Last year, Royal Philips Electronics of the Netherlands first introduced a Wi-Fi "System-in-Package" (SiP), a wireless chipset that brought the number of components down to 26 and reduced the overall size, making it a solution ready for small products such as handsets and PDAs needing 802.11b support.

This week in the Netherlands at the Wireless Connectivity World Exhibition, the company unveiled its next generation SiP. They further reduce the component count, the overall size and power consumption, and Philips says it will co-exist without interference when used with its new Bluetooth SiPs.

The new 802.11b SiP -- Philips stresses the SiP term over chip, as the units consist of a single unit attached to a printed circuit board -- is called BGW200. It will measure 150 x 150 mm (compared to 276 x 276 mm on the previous unit) and will have "30 fewer components than its closest competitor" according to the company announcement. Standby power will be 2mW.

The chips will be specifically integrated with the Philips BGB203/4 SiPs for Bluetooth. To avoid problems with the hopping Bluetooth signal hitting the 802.11 frequency, there is Adaptive Frequency Hopping in the Bluetooth 1.2 specification. But according to Paul Marino, vice president and general manager of Connectivity at Philips Semiconductors, the 802.15.2 specification doesn't have anything more than guidelines for companies to avoid interference.
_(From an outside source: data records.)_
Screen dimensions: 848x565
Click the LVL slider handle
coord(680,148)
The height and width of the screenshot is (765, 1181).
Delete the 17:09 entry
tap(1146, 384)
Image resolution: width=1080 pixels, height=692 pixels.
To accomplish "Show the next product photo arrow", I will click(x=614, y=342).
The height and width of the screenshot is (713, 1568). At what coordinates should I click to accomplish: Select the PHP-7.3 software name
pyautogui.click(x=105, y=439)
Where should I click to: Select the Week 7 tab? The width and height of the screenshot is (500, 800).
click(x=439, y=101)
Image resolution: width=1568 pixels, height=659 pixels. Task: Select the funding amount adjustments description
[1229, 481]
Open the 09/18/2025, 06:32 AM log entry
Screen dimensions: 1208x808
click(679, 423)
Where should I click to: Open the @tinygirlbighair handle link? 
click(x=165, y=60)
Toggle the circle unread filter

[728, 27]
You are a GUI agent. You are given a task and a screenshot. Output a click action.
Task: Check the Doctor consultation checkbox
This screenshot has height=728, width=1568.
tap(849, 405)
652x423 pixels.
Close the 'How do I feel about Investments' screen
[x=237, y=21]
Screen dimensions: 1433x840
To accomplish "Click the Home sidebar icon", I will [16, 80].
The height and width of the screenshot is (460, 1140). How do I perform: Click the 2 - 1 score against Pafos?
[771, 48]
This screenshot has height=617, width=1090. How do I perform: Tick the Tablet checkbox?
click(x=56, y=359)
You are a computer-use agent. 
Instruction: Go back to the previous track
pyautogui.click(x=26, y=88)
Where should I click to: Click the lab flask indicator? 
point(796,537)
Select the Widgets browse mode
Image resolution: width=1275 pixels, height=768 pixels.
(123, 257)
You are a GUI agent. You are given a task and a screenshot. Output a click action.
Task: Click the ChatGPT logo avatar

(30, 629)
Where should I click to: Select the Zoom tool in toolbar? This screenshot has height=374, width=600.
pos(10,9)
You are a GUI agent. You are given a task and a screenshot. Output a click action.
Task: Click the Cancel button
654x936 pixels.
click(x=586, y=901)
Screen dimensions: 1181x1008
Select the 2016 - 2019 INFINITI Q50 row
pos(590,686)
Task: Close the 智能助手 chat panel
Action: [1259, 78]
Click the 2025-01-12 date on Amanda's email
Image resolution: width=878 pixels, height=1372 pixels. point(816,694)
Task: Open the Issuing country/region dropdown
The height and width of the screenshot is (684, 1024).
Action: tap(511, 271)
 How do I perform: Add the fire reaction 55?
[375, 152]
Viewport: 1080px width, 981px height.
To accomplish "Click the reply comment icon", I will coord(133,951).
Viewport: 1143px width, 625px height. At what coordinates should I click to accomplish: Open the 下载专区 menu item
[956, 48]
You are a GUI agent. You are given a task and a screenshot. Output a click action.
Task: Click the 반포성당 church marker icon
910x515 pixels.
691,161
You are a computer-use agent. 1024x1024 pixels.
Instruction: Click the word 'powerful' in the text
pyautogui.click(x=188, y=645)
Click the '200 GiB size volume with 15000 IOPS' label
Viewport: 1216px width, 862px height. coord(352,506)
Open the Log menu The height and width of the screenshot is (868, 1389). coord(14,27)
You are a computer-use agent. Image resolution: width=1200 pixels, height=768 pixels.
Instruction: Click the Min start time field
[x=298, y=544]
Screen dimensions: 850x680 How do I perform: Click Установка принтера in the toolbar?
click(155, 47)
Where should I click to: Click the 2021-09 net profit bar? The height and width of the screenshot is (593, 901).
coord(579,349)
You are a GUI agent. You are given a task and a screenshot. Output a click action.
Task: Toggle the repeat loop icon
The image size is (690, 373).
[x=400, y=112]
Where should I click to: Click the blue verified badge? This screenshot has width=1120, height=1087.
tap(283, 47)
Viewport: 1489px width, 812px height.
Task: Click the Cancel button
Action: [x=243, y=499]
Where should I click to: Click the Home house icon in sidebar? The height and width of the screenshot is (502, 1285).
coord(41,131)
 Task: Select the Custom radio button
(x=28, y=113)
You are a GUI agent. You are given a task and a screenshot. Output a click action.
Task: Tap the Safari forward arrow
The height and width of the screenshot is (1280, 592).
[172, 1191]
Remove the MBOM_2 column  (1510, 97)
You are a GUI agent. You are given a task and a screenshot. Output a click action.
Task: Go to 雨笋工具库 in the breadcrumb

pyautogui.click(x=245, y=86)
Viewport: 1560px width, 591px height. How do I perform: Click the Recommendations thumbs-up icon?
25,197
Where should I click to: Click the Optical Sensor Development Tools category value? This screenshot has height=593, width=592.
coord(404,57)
The Philips SiPs for 802.11b and Bluetooth, if used in the same device, are designed to "quickly identify when one transmits [and] shuts the other off," says Marino. "We believe we're achieving superior performance without sacrificing throughput."

Philips doesn't make public who is using its chips, leaving that to the customer to announce.

The new chipsets will be sampling in July and in production in the fourth quarter.